Source passage:
G-Engine #8: Matrices

Matrices are vital tools for 3D rendering. Graphics libraries expect you to use matrices to represent positions, rotations, and scales of 3D objects. Furthermore, matrices provide a convenient/effective mechanism for representing hierarchies of 3D objects and coordinate systems.

This post will briefly explain what matrices are, explain commonly used operations for 3D game development, and provide tips for writing matrix classes for your game engine.

What is a Matrix?

A matrix is a 2D collection of numbers. A defining characteristic of a matrix is its size: the number of rows and columns it has.

Size is expressed using “row x column” form - for example, a 2x4 matrix has 2 rows and 4 columns:

| 0 8 9 -2 |
| 3 2 4 10 |

In a 3D game engine, we’ll commonly deal with 3x3 and 4x4 matrices. Here’s an example of a 3x3 matrix:

| 5 3 2 |
| 6 1 0 |
| 4 3 2 |

And here’s an example of a 4x4 matrix:

| 2 6 0 0 |
| 4 4 8 3 |
| 2 0 1 1 |
| 4 9 5 7 |

Referencing Elements

Each number in a matrix is called an element (or an entry). Elements are identified using row and column indexes, where element (0, 0) is in the top-left corner. Rows proceed downward and columns proceed to the right.

For example, in the above 4x4 matrix, the number 8 is at element (1, 2) and the number 9 is at element (3, 1).

Here’s a 4x4 matrix showing each element’s row/column indexes:

| (0, 0) (0, 1) (0, 2) (0, 3) |
| (1, 0) (1, 1) (1, 2) (1, 3) |
| (2, 0) (2, 1) (2, 2) (2, 3) |
| (3, 0) (3, 1) (3, 2) (3, 3) |

Be careful of this “gotcha”: the notation to identify each matrix element may seem similar to cartesian coordinates. However, it is exactly opposite: the first number represents the row (“y axis”) and the second represents the column (“x axis”).

Matrix Terminology

Numerous terms exist to describe matrices with various attributes: particular sizes, particular numbers as elements, etc. Here, I’ll quickly highlight a few of the most common ones.

A matrix with the same number of rows and columns is called a square matrix. A 4x4 matrix is square; a 2x5 is not.

The diagonal of a matrix are the entries where the row and column are equal, such as (0, 0) or (1, 1) or (2, 2). A diagonal matrix only has non-zero entries on the diagonal of the matrix. Here’s an example of a diagonal matrix:

| 5 0 0 |
| 0 1 0 |
| 0 0 2 |

The trace of a matrix is the sum of the elements along the diagonal. The trace of the above matrix is 8.

The Identity matrix is a diagonal matrix with only the number 1 present. This matrix has a special purpose when used in multiplication, which we’ll describe later. Here is a 3x3 Identity matrix:

| 1 0 0 |
| 0 1 0 |
| 0 0 1 |

Why Matrices?

Perhaps you learned about matrices in high school and wondered what practical application they’d have…well, 3D graphics, as it turns out! They are vital for expressing certain data to 3D graphics systems.

Dataset excerpts:
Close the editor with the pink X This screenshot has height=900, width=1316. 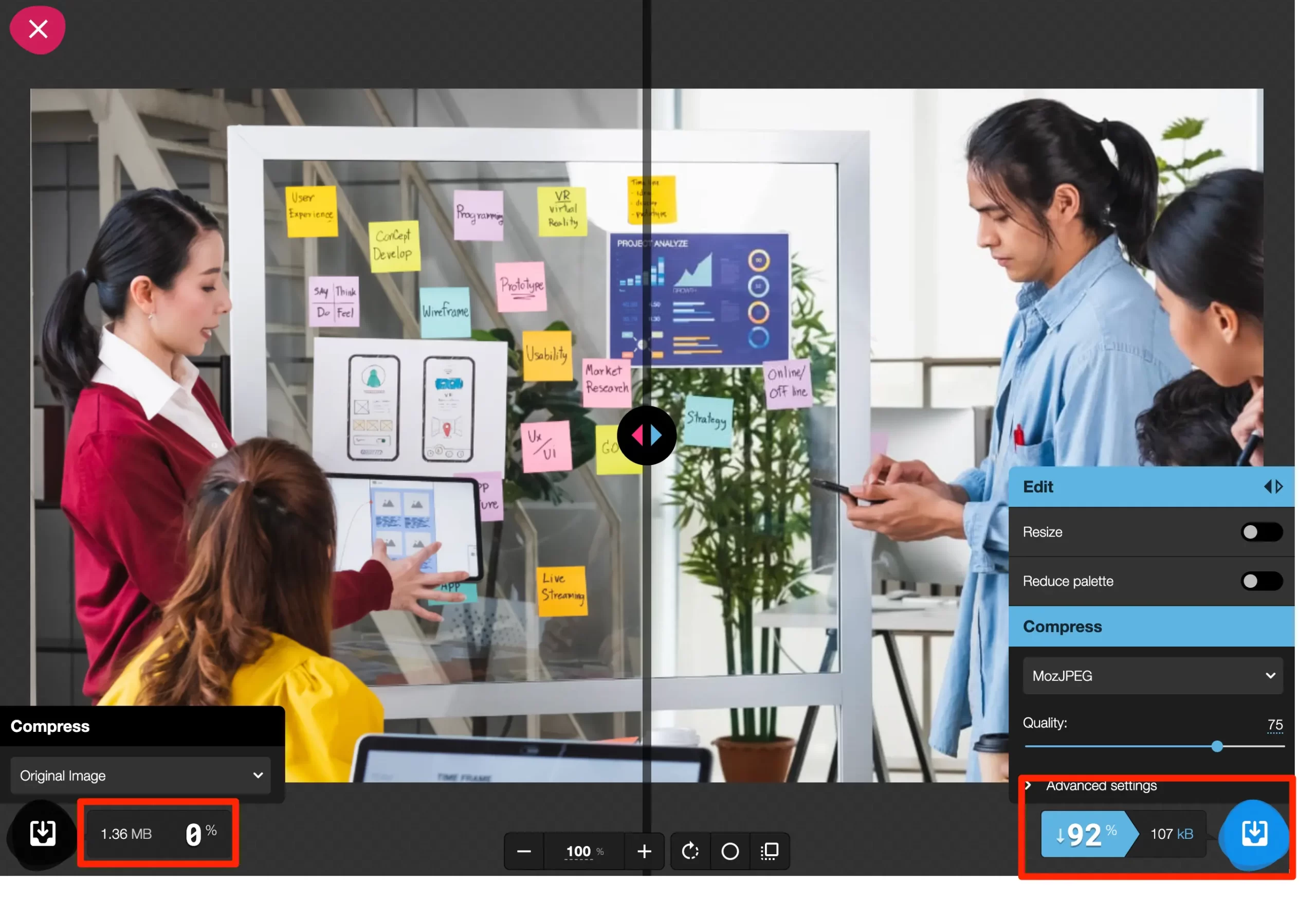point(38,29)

--

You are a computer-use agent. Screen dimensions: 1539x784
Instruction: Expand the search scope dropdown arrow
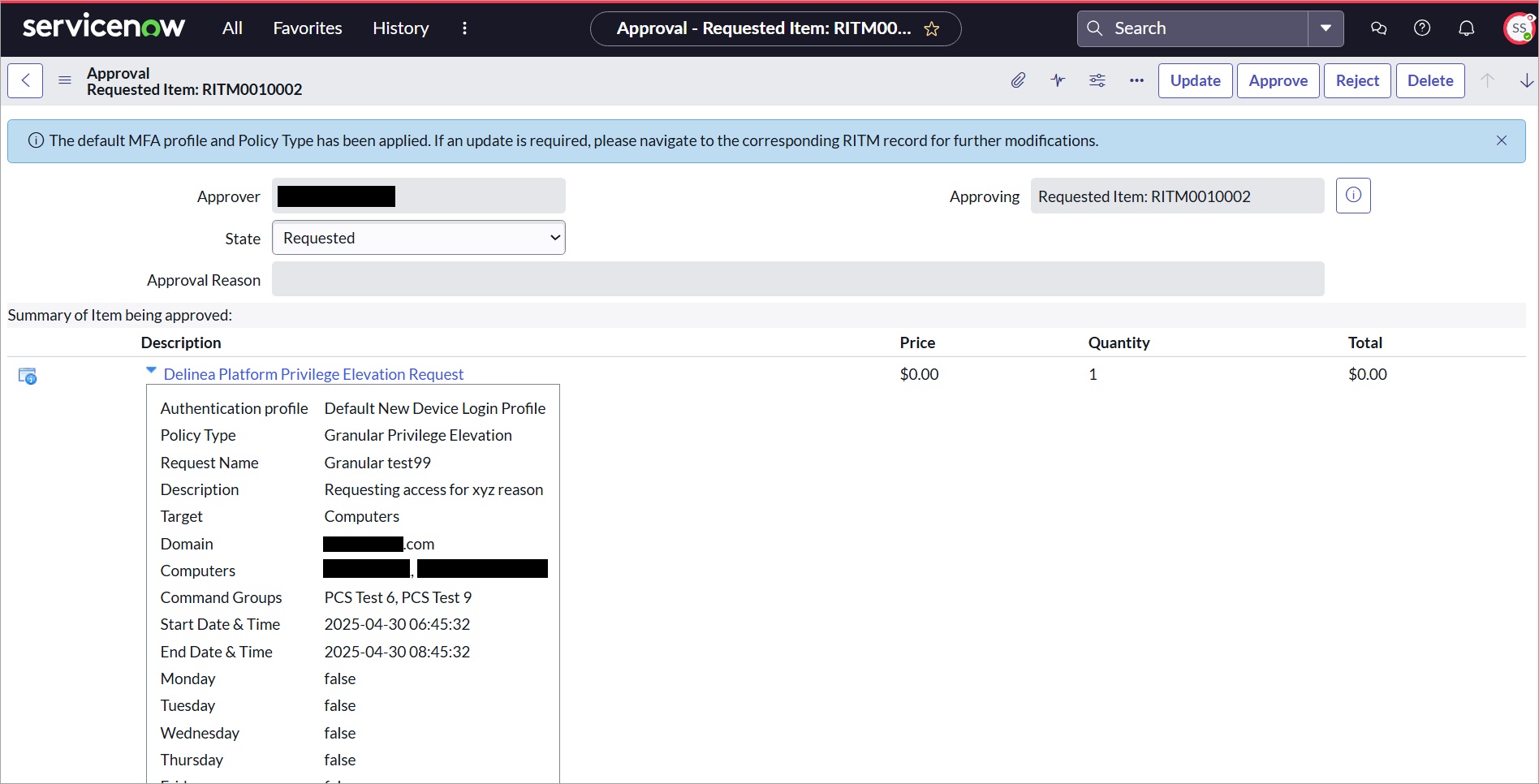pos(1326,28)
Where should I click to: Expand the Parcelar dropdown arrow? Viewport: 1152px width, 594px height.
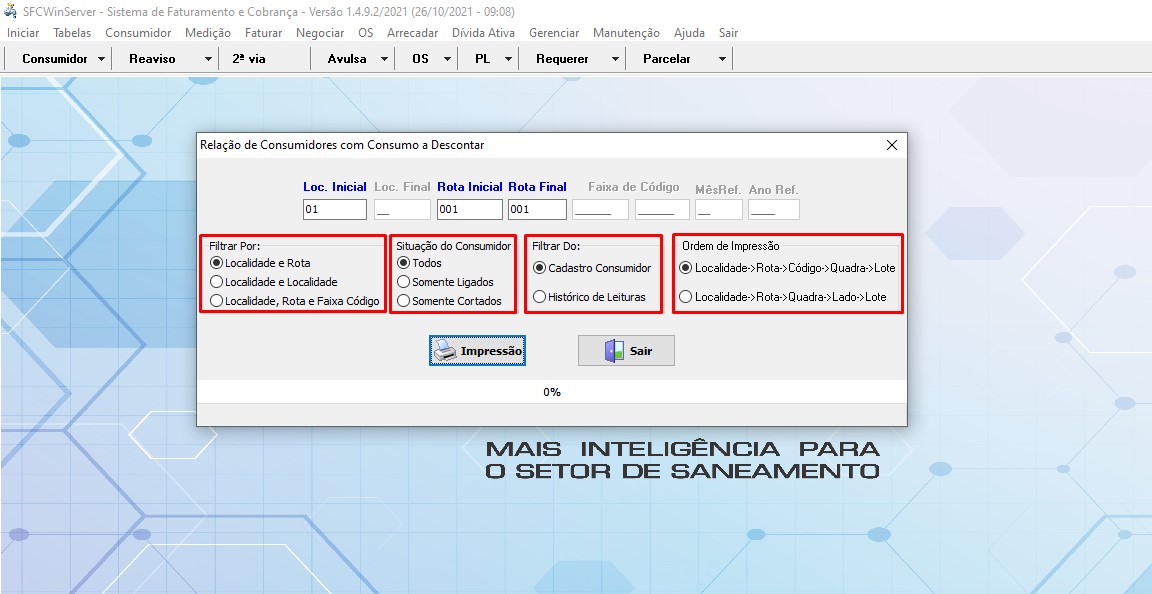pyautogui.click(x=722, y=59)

Exercise set:
A - In the matrices article, what is a matrix with the same number of rows and columns called?
B - Rewrite the part of the matrices article between "The trace of a" and "3D graphics systems.", inclusive, substituting "Unit" for "Identity".
C - Continue the matrices article after its last sentence.

Results for each task:
A - A square matrix.

B -
The trace of a matrix is the sum of the elements along the diagonal. The trace of the above matrix is 8.

The Unit matrix is a diagonal matrix with only the number 1 present. This matrix has a special purpose when used in multiplication, which we’ll describe later. Here is a 3x3 Unit matrix:

| 1 0 0 |
| 0 1 0 |
| 0 0 1 |

Why Matrices?

Perhaps you learned about matrices in high school and wondered what practical application they’d have…well, 3D graphics, as it turns out! They are vital for expressing certain data to 3D graphics systems.

C -
In my vector post, we briefy discussed how a 3D coordinate system is defined by an origin and three axes (x/y/z). We can actually compactly and efficiently represent a 3D coordinate system’s origin and three axes in matrix form:

// First column: x-axis direction vector
// Second column: y-axis direction vector
// Third column: z-axis direction vector
// Fourth column: origin position vector
| xx yx zx tx |
| xy yy zy ty |
| xz yz zz tz |
| 0  0  0  1  |

We’ll discuss this more in a future post - I bring it up here just to highlight why matrices are used for 3D graphics data.

Using just one coordinate system, we can position all the objects in our game world. But if we create many coordinate systems, and if we nest them within one another, we can create hierarchies of objects (sometimes referred to as object parenting or a transform hierarchy).

A matrix representing a coordinate system also represents a transformation from that coordinate system to the parent coodinate system. We can use matrix multiplication to transform vectors and points between coordinate systems, which is helpful both for 3D rendering and for gameplay programming.

However, we’re getting a little ahead of ourselves! Before we can do cool stuff with matrices in our game engine, we need to know how to use matrices, and we need to write classes so we can use matrices in code.

Matrix Operations

There are just a few matrix operations that we need to worry about, but they are fairly complex. Here, I’ll aim to explain how these operations work at a surface level.

Matrix Addition and Subtraction

Matrices can be added and subtracted from one another - doing so simply adds or subtracts corresponding elements in the output matrix. Here’s a simply addition example:

| 4 6 |   | 2 2 |   | 6 8 |
| 2 5 | + | 7 1 | = | 9 6 |

You can only add or subtract matrices that are the same size.

Matrix addition and subtraction are not super useful in a 3D game engine. The real magic comes from matrix multiplication.

Matrix Multiplication

Multiplying matrices is not so simple. Rather than multiplying corresponding elements, you make use of the dot product to combine rows/columns of the two input matrices to generate elements in the output matrix.

We discussed the dot product previously, which allows us to take two vectors and generate a single number as an output. We can treat the individual rows or columns of a matrix as though they are vectors.

For example, to calculate entry (2, 3) of the output matrix, you take row 2 of the first input matrix and column 3 of the second input matrix. You treat each as vectors and perform the dot product. The result of the dot product is just a number, which we put at entry (2, 3) in the result matrix.

Here’s an even more concrete example.

| 4 1 2 |   | 3 2 3 |
| 3 9 5 | * | 9 8 1 | = ?
| 1 3 2 |   | 6 2 4 |

To calculate entry (0, 0) in the result matrix, we must take row 0 from the first matrix and column 0 from the second matrix and perform the dot product:

(4, 1, 2) * (3, 9, 6) = (4 * 3) + (1 * 9) + (2 * 6) = 12 + 9 + 12 = 33

So, the value at entry (0, 0) in our result matrix will be 33.

If we perform this process for EVERY result matrix entry, we end up with this result:

| 33  20 21 |
| 120 88 38 |
| 42  30 14 |

Size Restrictions

The above multiplication process is shown between two matrices of the same size. Can you multiply a 2x1 matrix and a 6x5 matrix? What size would the result matrix be?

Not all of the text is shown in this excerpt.